• **WHAT TO PRODUCE**: For every line below, restate it exactly and drop the images.

• **DATA SECTION**:
= = = = = = =

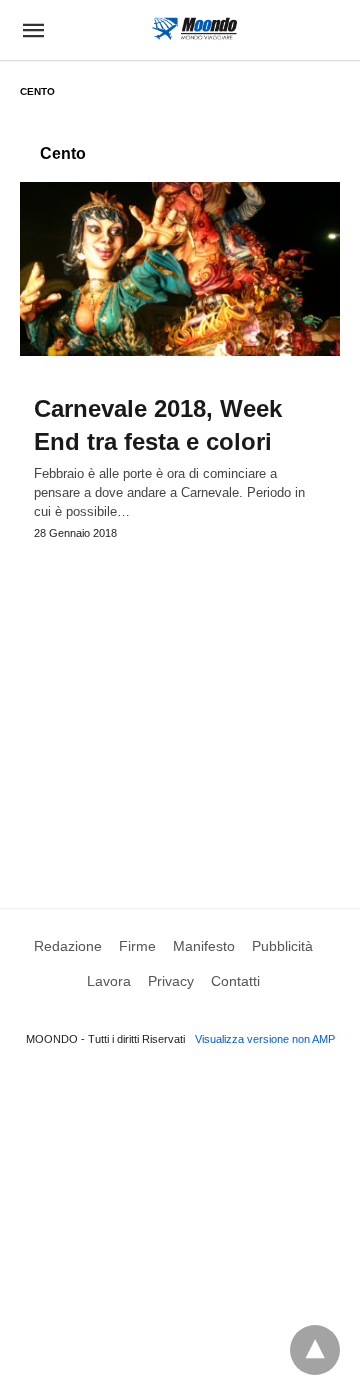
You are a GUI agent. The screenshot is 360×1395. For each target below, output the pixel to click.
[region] (180, 705)
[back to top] (315, 1350)
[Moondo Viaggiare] (194, 28)
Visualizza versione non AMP (265, 1039)
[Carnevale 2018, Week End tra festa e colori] (180, 269)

= = = = = = =

• **COMPLETED EXERCISE**:
You are a GUI agent. The screenshot is 360×1395. For each target below, output the pixel to click.
[region] (180, 705)
[back to top] (315, 1350)
[Moondo Viaggiare] (194, 28)
Visualizza versione non AMP (265, 1039)
[Carnevale 2018, Week End tra festa e colori] (180, 269)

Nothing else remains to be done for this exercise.